The saga surrounding Brexit will soon come to an end on March 29, if there is no request from UK to extend it. This scenario is getting unlikely as the UK parliament struggles to agree on a deal over the irish backstop. If a deal is not put together by PM May by 27 February, she has promised to update Parliament on its progress and allow lawmakers to debate for alternative courses of action. It may include Parliament taking control of the exit process from the government which can have multiple consequences. Therefore, it may take some time before a better deal can be materialized to be put up for a meaningful vote in Parliament.
Regardless of what happens this week, the bottom line is that it is definitely not in the interests of both EU and UK alike for UK to crash out of the bloc without a deal. Although the EU refuses to commit on removing the irish backstop completely, it appears amicable in trying to reach a middle ground with UK. Therefore, we may see a compromise reached in the coming weeks which such a deal will eventually be able to push through the Parliament before a stipulated deadline.
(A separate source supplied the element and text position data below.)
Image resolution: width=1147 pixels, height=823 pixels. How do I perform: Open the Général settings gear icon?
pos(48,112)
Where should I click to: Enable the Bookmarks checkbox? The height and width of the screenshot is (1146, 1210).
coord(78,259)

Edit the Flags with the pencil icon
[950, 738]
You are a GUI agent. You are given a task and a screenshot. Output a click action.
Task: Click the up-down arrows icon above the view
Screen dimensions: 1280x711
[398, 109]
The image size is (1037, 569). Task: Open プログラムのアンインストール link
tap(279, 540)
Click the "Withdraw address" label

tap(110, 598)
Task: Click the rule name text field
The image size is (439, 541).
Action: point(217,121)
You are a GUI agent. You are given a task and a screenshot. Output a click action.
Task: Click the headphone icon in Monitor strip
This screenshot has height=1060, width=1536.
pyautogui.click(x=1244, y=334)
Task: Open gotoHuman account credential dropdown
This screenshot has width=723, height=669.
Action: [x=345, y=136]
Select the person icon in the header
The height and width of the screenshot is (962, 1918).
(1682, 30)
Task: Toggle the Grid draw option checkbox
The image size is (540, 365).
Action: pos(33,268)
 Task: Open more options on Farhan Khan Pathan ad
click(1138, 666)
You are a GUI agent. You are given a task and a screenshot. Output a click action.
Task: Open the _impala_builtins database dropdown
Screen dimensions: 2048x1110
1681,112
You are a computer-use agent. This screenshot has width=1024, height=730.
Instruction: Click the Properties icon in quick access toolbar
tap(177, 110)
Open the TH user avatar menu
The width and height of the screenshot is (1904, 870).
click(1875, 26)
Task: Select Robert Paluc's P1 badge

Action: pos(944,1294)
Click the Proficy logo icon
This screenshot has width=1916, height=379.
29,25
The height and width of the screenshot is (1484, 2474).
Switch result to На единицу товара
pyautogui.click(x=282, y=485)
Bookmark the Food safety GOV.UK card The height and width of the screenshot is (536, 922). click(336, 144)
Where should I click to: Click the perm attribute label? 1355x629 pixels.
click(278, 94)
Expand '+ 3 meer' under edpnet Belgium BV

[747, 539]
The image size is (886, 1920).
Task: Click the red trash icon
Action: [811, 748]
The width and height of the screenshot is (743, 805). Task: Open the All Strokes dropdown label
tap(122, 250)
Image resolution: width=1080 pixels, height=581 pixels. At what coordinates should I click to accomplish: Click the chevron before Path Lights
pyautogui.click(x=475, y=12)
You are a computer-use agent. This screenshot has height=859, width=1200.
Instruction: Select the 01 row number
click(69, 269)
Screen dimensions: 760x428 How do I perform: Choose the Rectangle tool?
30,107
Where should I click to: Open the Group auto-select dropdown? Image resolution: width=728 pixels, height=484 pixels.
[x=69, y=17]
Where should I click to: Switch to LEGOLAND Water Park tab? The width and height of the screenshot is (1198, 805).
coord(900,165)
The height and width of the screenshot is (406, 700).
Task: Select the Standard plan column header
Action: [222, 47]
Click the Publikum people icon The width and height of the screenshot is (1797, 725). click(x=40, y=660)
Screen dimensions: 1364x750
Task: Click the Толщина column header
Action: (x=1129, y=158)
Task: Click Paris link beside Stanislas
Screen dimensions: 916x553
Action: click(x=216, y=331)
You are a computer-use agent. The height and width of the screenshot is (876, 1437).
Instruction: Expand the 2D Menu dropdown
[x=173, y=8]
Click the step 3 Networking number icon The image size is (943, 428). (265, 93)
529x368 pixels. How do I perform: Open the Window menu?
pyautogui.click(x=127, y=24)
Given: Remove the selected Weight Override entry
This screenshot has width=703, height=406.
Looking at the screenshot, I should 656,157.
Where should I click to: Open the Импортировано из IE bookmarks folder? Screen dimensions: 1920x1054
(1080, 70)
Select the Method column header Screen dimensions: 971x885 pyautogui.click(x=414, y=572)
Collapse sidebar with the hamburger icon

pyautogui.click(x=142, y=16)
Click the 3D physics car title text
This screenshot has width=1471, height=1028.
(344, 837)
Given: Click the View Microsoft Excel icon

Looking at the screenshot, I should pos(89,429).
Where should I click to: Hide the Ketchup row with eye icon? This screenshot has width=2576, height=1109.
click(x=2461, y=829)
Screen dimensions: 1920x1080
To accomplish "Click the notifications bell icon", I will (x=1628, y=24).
However, extreme selling will occur if for whatever reason things go south quickly and UK crashes out. The GBP may decline by more than 5% within a short span of time due to market fears coming true. Hence, it is important for traders to thread this currency cautiously and manage their positions according to the unfolding saga. Wild swings can be expected to take out traders’ position with tight stop losses regardless of their intended direction.
From our last article on GBP, the fundamentals titled towards a bearish outlook and it was written before the release of the employment data. Though wage growth fell short of expectations last week by 0.1% in last week’s data release, the market still viewed it positively. This was because, wage growth remained resilient at 3.4% unchanged from previous period (its higest despite the ongoing US-China trade war and Brexit concerns. Moreover, unemployment also remained unchanged at 4.0%. In fact, both its unemployment and wage growth is currently at its strongest level since the mid 2009s.
Therefore, the outlook is now mixed and there is a possibility of upside in the pair given that USD may also slide further due to the recent US FOMC meeting minutes confirming its members’ dovishness.
However, traders should continue to be on the look out for any adverse change in the Brexit conditions and USD Fed stance next week as the political and economic situation in UK remains delicate.
Last week, GBP/USD resume its climb after 3 weeks of pullback with a clear bullish engulf candle formed. It shows that the support region of 1.2770 is strong and is able to halt the selling pressures present in the weeks preceding it.
However, the volume remains flat and the price is currently sitting at the resistance region of 1.3080 to 1.329. To go up further it must be able to gather enough strength to break the hard resistance level of 1.31465 and 1.32838. An improvement in Brexit conditions and US Fed dovishness may provide support for this break through.
Conversely, if the mentioned resistance regions holds well, we may see price revisit the strong support region of 1.2770 and 1.2660.